Zoeken

Overleeft hernieuwbare energie als SDE+ sterft?

Auteur

Frans Rooijers

Investeringen in zon en wind lopen nu als een speer. Maar dat stopt volgens Frans Rooijers als SDE+ in 2025 verdwijnt.

Als een energiebedrijf (of projectontwikkelaar) na 2025 wil investeren in zon of windenergie dan zal het bedrijf een afweging maken van de kosten, maar ook van de baten. De kosten nemen steeds verder af, misschien zijn ze wel 3 a 4 ct per kWh tegen die tijd. Maar hoe zit het met de baten?

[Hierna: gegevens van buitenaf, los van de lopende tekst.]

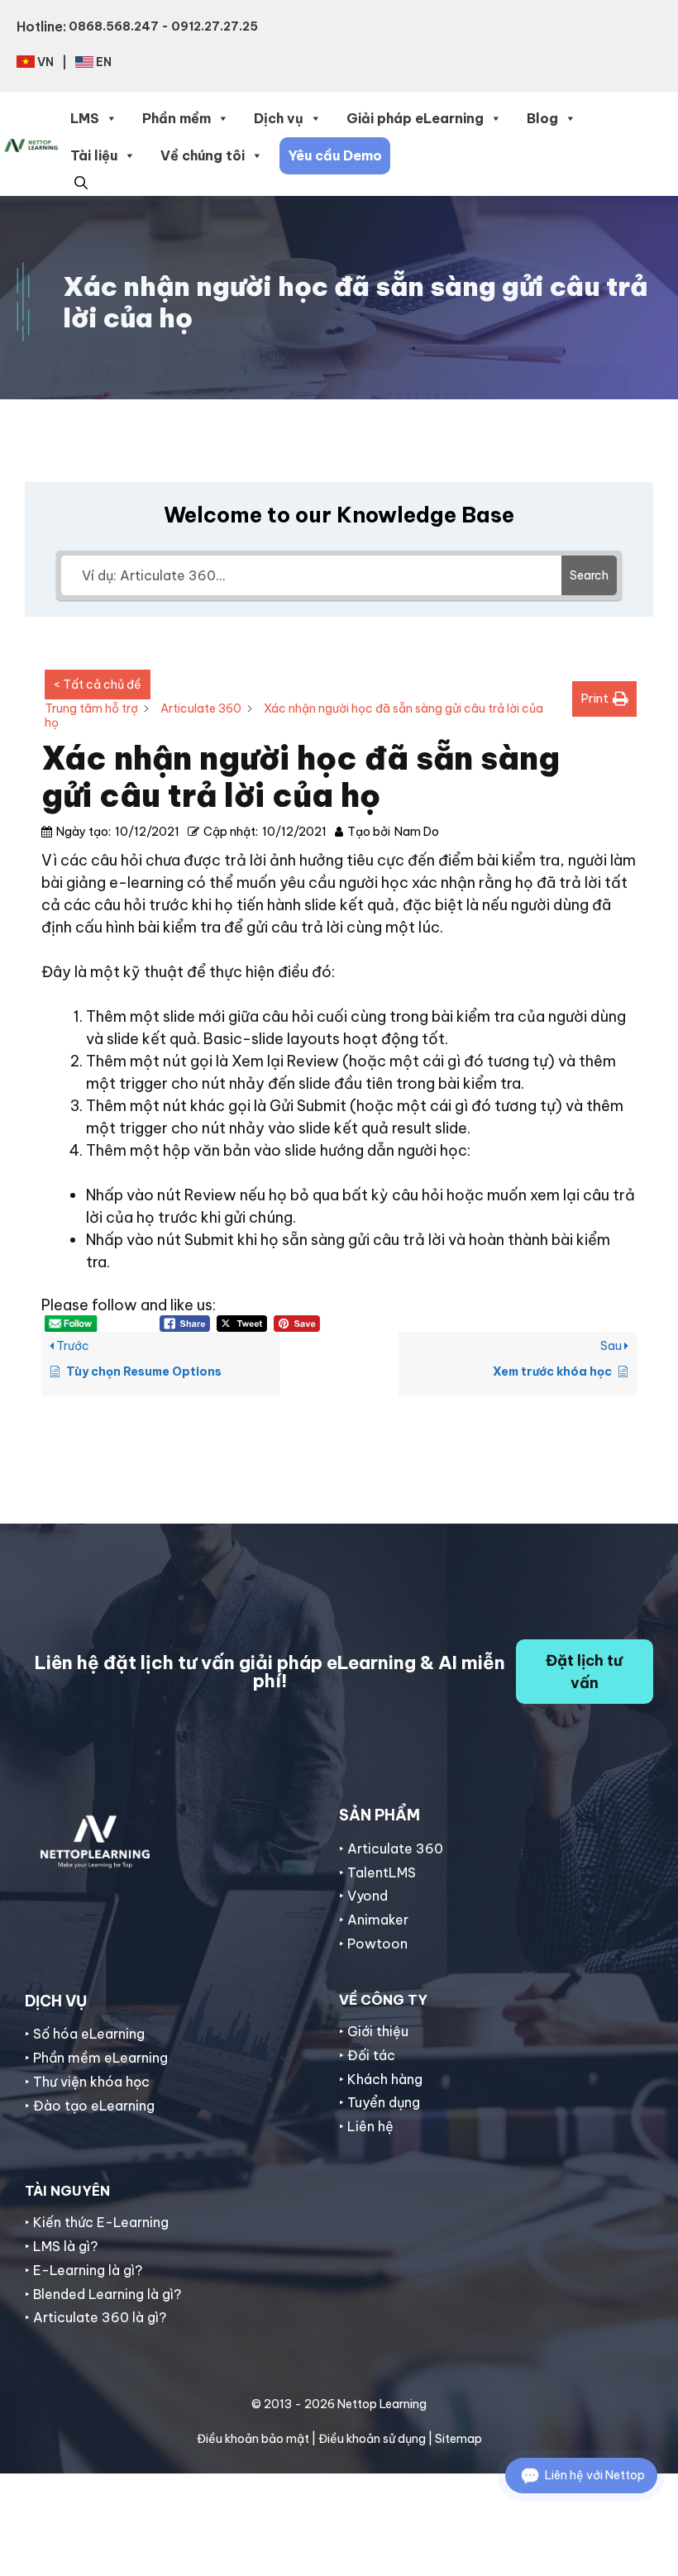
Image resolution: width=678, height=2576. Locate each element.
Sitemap (458, 2438)
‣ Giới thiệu (373, 2031)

“Businesscase zon en wind profiteert niet van schaarste”

In het Klimaatakkoord groeit het opgestelde vermogen naar 20 GW zonPV en 20 GW windenergie (land en zee). Als het dan zonnig weer is en het waait lekker, dan zal de elektriciteitsvraag vaak kleiner zijn dan de productie. Dat betekent zeer lage tot negatieve prijzen, of afschakelen van delen van de zon- en windparken. Voor de investeerder betekent het lage inkomsten. Elke extra windturbine of elk extra zonnepaneel moet vooral concurreren met de al opgestelde wind en zonne-energie, want de gelijktijdigheid met het al opgestelde zon- en windvermogen is erg hoog. Daarnaast zijn er periodes met hoge elektriciteitsprijzen, maar daar kan de businesscase voor zon en wind niet van profiteren omdat die hoge prijzen juist ontstaan door een gebrek aan zon en wind. Voor de huidige, gesubsidieerde projecten wordt het probleem opgelost. Voor de business case van nieuwe zonne- en windprojecten niet, hetgeen betekent dat er stagnatie gaat ontstaan. Het lijkt nog ver weg, maar goede oplossingen vergen hun voorbereidingstijd.

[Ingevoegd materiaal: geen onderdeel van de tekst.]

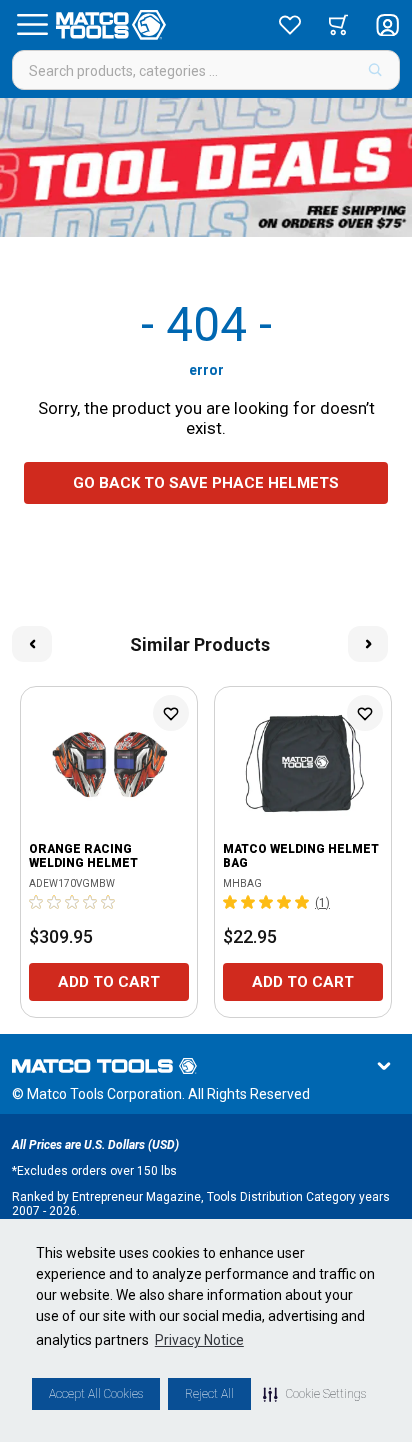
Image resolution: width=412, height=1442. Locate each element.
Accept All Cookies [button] (96, 1394)
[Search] (375, 70)
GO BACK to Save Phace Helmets (206, 483)
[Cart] (338, 25)
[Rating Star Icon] (37, 902)
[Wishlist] (290, 25)
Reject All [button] (209, 1394)
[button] (314, 1394)
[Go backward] (32, 644)
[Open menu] (32, 25)
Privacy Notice (199, 1340)
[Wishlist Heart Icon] (171, 713)
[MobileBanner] (206, 167)
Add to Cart (109, 982)
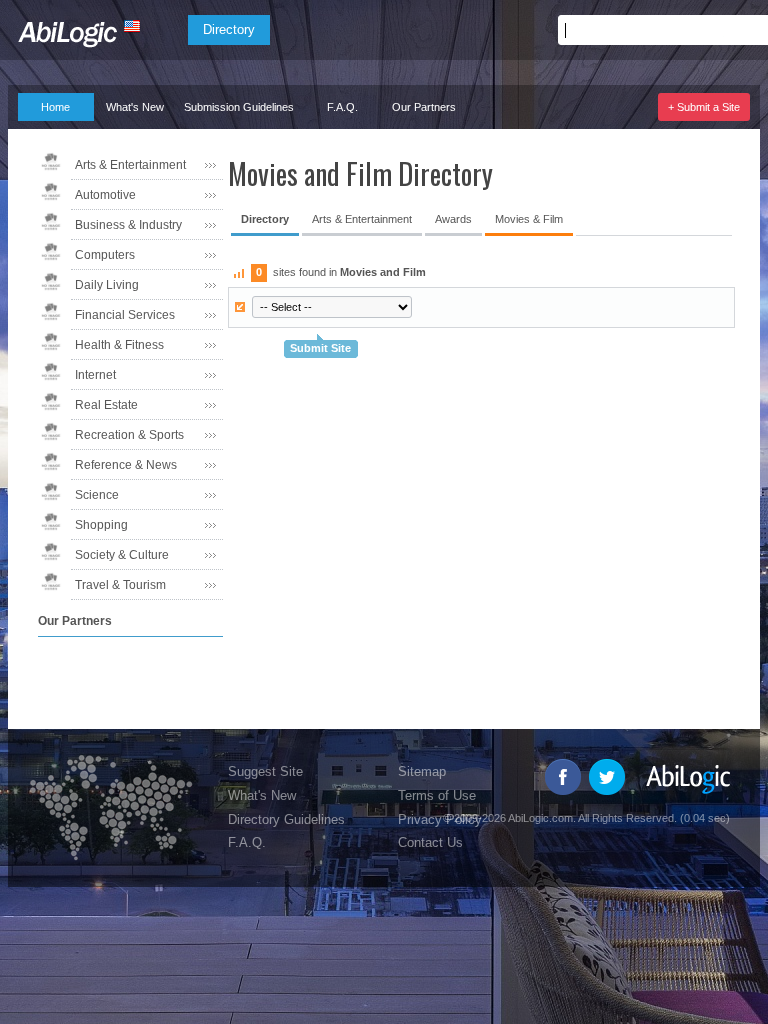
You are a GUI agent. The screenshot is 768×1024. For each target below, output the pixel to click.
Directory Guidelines (286, 819)
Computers (105, 255)
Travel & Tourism (120, 585)
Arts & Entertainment (130, 165)
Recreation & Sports (129, 435)
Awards (453, 219)
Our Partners (424, 107)
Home (55, 107)
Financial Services (125, 315)
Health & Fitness (119, 345)
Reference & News (126, 465)
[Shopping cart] (730, 30)
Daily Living (107, 285)
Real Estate (106, 405)
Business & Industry (128, 225)
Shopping (101, 525)
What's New (135, 107)
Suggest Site (265, 771)
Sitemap (422, 771)
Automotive (105, 195)
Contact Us (430, 842)
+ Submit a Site (704, 107)
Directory (229, 29)
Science (97, 495)
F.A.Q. (342, 107)
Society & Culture (122, 555)
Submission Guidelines (239, 107)
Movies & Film (529, 219)
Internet (95, 375)
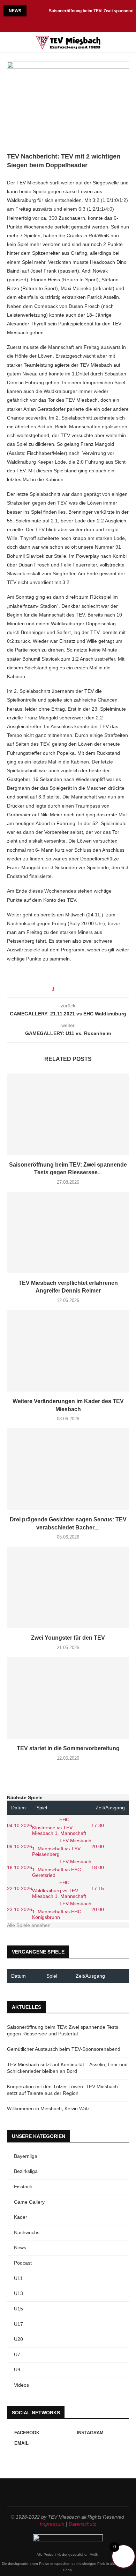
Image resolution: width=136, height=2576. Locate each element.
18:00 (97, 1867)
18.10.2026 (19, 1867)
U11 (18, 2278)
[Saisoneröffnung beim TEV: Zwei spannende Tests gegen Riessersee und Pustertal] (68, 1114)
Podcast (23, 2263)
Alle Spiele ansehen (29, 1925)
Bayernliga (25, 2156)
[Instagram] (68, 22)
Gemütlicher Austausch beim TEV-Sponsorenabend (63, 2049)
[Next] (42, 10)
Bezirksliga (26, 2171)
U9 (17, 2369)
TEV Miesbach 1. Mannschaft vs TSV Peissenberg (61, 1847)
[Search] (129, 42)
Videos (21, 2385)
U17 (18, 2324)
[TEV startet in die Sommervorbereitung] (68, 1698)
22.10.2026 (19, 1888)
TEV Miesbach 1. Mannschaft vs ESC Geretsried (61, 1868)
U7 (17, 2354)
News (20, 2247)
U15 (18, 2308)
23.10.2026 (19, 1909)
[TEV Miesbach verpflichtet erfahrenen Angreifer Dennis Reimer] (68, 1232)
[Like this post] (58, 989)
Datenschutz (82, 2524)
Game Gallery (29, 2202)
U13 (18, 2293)
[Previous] (33, 10)
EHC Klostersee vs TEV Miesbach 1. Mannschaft (59, 1826)
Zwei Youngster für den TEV (68, 1638)
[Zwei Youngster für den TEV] (68, 1587)
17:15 (97, 1888)
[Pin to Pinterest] (73, 989)
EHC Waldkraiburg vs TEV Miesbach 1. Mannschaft (59, 1889)
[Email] (77, 22)
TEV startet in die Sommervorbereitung (68, 1748)
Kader (20, 2217)
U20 (18, 2339)
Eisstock (23, 2186)
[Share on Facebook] (66, 989)
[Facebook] (58, 22)
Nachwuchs (26, 2232)
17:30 (97, 1825)
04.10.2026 (19, 1825)
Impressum (52, 2524)
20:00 (97, 1846)
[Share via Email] (79, 989)
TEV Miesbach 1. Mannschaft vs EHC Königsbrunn (61, 1910)
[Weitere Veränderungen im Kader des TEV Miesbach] (68, 1351)
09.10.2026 (19, 1846)
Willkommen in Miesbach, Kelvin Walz (48, 2108)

In het onderzoek Marktontwikkeling van een duurzaam elektriciteitssysteem, dat CE Delft samen met de Universiteit Utrecht heeft uitgevoerd, is te zien dat de prijs van elektriciteit op de spotmarkt in 2025 veel meer uren zeer laag en zelfs negatief is in vergelijking met 2018. Anderzijds ontstaat er ook een piek aan uren die duur zijn (aardgascentrales).

“Na 2025 gaat prijs op spotmarkt vaker negatief”

Na 2025 is er dus een nieuw mechanisme nodig om investeerders zekere inkomsten te geven, om de investering in hernieuwbare elektriciteit voort te zetten. Dit betekent niet dat koste wat koste extra zonne- en windenergie moet worden ontwikkeld, het kunnen ook andere vormen van hernieuwbare elektriciteit zijn (uit biomassa, waterkracht, groene waterstof) of directe, niet netgekoppelde productie van waterstofgas uit zon en wind. Gegeven het feit dat elektriciteit uit zon en wind goedkoop is als de zon schijnt en het waait, is het zinvol te investeren in deze installaties, zolang er waarde is voor die elektriciteit. Een belangrijke maatregel om een business case te behouden is het ontwikkelen van extra vraag, juist op die zon/windrijke uren. Dit kan door de elektriciteitsvraag te verschuiven naar die momenten van overvloed, met batterijen, met slim laden van elektrische voertuigen, of door aardgas te vervangen door power to heat, of waterstof te produceren met power to gas.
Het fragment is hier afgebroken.